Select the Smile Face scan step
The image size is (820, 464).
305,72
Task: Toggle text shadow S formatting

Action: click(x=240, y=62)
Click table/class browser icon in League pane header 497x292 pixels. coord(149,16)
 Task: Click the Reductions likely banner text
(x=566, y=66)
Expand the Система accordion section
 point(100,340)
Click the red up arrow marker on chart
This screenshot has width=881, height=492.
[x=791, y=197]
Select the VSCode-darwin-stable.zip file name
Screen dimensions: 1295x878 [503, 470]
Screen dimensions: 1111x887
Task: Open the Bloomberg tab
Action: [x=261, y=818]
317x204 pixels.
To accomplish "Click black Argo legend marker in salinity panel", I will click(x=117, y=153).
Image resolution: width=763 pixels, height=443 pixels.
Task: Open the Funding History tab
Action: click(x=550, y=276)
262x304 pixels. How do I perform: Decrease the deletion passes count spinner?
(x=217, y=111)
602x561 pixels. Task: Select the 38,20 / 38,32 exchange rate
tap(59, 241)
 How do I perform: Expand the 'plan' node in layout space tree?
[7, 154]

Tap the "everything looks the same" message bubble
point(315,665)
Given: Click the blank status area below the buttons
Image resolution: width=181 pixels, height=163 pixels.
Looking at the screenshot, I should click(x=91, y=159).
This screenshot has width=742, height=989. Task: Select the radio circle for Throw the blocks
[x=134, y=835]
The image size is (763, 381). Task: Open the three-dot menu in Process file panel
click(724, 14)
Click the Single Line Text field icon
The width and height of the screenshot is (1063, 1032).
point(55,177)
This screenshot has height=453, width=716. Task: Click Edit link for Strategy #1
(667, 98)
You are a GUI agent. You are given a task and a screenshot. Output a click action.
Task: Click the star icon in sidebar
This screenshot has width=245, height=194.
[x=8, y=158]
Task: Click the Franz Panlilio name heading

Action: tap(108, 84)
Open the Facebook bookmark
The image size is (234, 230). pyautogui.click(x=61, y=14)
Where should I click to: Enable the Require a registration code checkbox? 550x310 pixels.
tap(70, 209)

**DESCRIPTION OF THE TASK:** Copy, from the data above, every line where the word "icon" appears.

**ANSWER TO THIS TASK:**
Click table/class browser icon in League pane header 497x292 pixels. coord(149,16)
Click the Single Line Text field icon
Task: Click the star icon in sidebar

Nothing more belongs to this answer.